Data extracted from a collection:
>>>

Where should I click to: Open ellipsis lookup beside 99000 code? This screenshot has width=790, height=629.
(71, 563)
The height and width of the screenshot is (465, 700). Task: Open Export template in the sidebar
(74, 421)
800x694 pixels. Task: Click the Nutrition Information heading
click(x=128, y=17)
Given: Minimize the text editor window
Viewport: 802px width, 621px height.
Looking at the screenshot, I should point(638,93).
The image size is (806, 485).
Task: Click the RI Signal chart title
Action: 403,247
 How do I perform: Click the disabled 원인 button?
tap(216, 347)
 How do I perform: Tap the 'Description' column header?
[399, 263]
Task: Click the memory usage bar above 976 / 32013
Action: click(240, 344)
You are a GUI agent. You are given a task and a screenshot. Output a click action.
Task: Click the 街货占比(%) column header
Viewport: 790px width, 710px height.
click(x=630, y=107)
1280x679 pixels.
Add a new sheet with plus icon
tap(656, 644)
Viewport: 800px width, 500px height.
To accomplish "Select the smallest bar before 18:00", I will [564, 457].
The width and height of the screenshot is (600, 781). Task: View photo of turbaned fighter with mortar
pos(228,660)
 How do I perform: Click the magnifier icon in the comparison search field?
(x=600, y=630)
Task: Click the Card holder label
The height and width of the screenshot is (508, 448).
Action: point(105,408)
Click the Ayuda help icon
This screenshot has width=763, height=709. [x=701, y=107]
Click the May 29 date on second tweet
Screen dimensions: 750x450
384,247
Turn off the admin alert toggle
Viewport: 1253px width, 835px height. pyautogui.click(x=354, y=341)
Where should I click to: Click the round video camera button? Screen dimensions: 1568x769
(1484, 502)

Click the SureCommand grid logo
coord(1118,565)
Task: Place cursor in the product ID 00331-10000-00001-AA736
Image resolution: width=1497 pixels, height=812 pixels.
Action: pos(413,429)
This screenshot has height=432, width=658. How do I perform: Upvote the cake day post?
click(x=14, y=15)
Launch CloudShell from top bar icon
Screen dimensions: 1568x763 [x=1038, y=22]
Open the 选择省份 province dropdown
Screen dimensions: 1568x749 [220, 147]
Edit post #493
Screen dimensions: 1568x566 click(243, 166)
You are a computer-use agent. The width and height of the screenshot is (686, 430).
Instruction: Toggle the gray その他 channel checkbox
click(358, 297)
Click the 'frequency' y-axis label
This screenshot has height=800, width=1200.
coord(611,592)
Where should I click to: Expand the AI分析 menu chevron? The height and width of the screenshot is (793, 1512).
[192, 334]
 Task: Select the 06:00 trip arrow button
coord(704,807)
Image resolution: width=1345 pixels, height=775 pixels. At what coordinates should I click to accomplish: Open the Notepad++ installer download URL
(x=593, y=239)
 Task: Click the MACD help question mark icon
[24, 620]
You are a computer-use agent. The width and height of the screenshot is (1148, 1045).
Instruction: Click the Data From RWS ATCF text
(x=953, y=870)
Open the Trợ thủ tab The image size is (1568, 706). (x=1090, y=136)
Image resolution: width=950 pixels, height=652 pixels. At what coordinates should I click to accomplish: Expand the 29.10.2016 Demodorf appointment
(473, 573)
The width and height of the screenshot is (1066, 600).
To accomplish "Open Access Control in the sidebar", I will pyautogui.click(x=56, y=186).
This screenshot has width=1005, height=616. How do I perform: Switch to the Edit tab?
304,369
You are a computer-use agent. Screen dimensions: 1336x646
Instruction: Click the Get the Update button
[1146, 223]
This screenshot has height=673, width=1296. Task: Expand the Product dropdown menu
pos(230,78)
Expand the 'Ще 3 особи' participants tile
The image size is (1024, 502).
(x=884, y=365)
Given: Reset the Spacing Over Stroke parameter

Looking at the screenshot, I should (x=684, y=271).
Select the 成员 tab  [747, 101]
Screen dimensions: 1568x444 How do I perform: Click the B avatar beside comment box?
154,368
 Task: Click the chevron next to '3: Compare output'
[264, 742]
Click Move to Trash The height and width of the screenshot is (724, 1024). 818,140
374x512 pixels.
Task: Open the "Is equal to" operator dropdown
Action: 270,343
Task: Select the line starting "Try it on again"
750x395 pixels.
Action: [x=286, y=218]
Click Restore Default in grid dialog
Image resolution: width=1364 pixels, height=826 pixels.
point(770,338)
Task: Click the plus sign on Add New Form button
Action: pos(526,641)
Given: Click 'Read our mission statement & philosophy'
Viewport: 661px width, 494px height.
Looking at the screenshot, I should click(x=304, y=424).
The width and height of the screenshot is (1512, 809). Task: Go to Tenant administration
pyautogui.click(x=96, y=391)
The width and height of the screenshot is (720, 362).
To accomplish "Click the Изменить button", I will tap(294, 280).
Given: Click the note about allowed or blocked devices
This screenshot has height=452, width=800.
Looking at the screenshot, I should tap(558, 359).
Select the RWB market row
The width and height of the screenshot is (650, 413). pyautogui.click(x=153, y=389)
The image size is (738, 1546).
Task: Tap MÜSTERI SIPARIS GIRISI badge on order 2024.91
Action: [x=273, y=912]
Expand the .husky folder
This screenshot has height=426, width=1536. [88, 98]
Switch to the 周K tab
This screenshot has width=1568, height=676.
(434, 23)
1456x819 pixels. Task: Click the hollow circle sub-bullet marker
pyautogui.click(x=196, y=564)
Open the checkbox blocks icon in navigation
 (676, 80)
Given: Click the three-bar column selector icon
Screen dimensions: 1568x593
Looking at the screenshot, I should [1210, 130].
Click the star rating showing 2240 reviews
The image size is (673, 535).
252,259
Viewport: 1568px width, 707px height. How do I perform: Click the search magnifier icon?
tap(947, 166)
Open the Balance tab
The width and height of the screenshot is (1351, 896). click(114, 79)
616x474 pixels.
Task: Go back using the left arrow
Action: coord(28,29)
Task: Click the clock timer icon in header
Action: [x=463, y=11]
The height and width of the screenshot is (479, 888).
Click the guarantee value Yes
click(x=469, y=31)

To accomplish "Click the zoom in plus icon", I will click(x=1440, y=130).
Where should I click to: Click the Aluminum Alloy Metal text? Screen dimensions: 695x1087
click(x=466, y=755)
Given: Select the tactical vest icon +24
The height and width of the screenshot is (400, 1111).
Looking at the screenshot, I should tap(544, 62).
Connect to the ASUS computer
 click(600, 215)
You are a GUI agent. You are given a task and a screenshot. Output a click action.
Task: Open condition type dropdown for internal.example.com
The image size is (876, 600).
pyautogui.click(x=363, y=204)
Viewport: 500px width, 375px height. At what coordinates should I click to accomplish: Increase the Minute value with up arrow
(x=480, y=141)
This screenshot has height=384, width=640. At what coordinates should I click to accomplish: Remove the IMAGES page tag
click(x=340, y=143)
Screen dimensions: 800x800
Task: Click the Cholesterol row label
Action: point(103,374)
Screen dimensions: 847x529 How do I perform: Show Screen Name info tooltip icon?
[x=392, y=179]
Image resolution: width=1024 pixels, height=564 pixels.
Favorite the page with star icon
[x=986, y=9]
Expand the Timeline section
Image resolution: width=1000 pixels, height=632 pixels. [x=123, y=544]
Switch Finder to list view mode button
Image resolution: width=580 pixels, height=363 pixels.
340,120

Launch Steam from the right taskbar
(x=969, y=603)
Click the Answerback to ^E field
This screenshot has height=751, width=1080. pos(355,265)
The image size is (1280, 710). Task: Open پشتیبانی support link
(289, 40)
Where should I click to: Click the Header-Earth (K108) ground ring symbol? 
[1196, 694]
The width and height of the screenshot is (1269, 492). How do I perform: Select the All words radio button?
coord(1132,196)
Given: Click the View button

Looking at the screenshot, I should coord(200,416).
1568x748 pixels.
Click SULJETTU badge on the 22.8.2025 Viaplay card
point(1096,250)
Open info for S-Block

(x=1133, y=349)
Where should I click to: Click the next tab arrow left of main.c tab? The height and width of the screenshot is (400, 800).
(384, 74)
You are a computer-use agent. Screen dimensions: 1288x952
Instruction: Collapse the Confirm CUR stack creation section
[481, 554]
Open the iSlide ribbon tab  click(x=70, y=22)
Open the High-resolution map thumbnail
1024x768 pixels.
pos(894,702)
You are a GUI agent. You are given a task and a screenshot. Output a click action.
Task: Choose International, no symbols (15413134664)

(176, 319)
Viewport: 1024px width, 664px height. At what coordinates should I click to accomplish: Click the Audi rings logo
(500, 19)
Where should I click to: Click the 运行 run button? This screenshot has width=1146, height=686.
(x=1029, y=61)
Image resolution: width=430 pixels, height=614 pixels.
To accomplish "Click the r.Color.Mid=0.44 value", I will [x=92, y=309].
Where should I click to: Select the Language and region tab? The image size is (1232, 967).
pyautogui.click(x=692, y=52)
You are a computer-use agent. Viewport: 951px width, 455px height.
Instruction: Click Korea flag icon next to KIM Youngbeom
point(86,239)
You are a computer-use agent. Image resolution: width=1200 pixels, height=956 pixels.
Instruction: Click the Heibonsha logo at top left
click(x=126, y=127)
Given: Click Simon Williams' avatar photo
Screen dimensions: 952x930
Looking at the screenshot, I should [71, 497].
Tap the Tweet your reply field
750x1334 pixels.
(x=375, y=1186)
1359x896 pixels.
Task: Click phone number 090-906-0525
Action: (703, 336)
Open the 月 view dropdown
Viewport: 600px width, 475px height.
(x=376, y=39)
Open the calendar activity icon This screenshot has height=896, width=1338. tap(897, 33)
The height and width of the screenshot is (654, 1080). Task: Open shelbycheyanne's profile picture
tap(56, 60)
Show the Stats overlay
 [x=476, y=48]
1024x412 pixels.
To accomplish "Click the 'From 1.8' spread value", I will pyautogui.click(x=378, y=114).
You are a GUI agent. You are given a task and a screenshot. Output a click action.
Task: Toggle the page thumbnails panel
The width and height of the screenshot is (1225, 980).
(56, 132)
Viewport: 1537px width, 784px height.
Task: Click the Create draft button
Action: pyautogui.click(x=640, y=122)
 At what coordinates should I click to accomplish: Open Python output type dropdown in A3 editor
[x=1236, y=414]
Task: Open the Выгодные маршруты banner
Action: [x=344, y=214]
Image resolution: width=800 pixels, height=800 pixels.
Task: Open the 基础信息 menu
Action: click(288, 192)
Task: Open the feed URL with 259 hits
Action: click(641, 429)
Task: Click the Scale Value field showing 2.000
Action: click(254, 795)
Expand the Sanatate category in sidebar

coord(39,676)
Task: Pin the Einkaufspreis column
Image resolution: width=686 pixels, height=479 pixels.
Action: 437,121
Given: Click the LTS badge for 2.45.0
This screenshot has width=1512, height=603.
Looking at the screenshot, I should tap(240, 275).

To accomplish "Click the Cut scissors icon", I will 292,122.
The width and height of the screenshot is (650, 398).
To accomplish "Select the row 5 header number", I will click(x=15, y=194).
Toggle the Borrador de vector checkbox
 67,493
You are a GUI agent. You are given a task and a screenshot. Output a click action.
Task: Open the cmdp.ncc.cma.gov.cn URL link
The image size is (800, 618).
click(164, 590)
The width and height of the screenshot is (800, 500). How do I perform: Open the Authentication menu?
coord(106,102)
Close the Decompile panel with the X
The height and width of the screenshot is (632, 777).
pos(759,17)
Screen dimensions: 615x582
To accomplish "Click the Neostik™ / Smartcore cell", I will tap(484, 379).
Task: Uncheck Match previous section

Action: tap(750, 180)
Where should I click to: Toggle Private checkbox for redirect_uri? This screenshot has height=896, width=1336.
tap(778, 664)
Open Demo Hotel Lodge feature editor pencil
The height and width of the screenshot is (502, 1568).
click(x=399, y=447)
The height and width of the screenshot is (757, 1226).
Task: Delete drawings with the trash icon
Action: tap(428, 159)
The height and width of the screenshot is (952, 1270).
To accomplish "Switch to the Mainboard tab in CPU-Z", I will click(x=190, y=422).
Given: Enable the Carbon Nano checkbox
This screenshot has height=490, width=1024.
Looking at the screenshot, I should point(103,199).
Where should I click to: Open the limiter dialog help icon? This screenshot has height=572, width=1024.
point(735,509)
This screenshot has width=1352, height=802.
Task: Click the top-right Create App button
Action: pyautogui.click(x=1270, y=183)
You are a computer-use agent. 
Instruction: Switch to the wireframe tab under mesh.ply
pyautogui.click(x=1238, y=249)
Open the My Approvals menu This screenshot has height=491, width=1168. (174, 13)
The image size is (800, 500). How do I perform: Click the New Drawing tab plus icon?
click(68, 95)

<<<

> [YOUR GOAL] Your task is to retype, exactly and only, the lines from the one with "Instruction: Switch to" through the final line above.

> [YOUR SOLUTION]
Instruction: Switch to the wireframe tab under mesh.ply
pyautogui.click(x=1238, y=249)
Open the My Approvals menu This screenshot has height=491, width=1168. (174, 13)
The image size is (800, 500). How do I perform: Click the New Drawing tab plus icon?
click(68, 95)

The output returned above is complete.